Lines containing the word "visibility" are the ones to copy from the records below.
+-------+
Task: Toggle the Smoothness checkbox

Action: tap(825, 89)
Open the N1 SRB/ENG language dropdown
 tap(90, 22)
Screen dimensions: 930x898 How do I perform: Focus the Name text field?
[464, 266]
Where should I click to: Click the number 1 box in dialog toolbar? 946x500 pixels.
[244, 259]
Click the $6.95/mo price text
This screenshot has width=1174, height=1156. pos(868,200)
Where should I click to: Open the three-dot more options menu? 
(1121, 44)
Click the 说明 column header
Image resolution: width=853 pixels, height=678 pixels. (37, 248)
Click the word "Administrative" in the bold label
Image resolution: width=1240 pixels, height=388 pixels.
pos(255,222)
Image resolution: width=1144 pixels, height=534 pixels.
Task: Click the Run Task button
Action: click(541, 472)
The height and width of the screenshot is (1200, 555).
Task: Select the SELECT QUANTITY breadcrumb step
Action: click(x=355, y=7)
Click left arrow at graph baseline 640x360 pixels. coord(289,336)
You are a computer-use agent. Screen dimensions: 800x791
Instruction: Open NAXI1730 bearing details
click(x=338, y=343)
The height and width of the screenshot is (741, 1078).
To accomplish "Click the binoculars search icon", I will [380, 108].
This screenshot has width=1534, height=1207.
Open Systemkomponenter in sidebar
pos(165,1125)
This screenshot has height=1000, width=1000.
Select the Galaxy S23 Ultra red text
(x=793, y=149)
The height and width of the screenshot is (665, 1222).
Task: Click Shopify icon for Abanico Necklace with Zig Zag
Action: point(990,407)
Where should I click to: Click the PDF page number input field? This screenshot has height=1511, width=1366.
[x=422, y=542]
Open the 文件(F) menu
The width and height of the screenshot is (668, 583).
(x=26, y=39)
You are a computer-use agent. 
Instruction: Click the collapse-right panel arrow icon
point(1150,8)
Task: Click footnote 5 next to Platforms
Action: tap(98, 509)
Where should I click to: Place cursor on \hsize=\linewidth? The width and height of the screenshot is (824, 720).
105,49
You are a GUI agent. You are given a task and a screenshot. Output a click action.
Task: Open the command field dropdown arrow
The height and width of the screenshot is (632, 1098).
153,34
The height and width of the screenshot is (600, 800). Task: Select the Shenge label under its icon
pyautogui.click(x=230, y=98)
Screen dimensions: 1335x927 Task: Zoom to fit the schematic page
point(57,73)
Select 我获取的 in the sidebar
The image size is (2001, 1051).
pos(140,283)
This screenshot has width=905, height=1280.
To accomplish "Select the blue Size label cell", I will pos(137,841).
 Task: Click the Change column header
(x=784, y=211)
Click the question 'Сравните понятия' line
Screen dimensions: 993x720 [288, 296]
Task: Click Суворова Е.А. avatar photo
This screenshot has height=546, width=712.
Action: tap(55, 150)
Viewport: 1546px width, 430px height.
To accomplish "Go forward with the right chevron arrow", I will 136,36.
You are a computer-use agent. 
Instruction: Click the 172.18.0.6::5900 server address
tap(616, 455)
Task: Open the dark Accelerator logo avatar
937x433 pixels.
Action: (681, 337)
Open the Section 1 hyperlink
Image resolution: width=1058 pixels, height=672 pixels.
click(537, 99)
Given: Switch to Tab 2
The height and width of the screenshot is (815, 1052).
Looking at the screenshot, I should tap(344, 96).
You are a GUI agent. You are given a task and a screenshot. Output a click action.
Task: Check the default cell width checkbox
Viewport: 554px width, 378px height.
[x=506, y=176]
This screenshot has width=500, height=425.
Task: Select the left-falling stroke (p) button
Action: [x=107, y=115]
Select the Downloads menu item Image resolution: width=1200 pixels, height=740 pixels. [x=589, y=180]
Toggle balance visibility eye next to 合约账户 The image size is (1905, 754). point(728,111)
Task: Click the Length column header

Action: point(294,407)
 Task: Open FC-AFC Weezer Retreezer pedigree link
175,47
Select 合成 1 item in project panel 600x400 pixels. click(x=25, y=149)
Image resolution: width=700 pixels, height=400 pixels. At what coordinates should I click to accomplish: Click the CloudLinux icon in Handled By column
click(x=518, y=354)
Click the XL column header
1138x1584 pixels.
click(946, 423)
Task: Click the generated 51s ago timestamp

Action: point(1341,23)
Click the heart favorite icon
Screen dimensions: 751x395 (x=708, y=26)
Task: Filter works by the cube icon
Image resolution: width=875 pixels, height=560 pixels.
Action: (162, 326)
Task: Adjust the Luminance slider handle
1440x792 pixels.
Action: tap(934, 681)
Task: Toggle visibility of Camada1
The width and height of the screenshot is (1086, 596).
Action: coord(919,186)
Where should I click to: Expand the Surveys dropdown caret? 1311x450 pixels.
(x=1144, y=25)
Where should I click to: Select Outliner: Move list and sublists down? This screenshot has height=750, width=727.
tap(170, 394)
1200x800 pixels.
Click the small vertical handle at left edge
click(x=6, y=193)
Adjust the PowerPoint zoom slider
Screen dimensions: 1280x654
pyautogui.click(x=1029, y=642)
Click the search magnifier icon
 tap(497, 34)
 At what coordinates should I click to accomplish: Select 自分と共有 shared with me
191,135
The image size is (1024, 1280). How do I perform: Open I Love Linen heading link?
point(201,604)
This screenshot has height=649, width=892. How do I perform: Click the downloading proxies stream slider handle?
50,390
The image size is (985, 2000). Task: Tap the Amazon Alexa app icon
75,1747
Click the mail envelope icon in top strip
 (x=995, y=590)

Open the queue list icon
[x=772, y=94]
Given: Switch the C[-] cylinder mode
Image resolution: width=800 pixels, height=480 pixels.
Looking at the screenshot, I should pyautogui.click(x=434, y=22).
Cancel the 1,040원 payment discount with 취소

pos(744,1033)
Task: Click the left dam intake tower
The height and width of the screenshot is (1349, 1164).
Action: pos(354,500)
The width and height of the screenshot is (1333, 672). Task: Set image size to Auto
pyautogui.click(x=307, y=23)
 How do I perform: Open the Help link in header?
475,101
+-------+
ANSWER SECTION
Toggle balance visibility eye next to 合约账户 The image size is (1905, 754). point(728,111)
Task: Toggle visibility of Camada1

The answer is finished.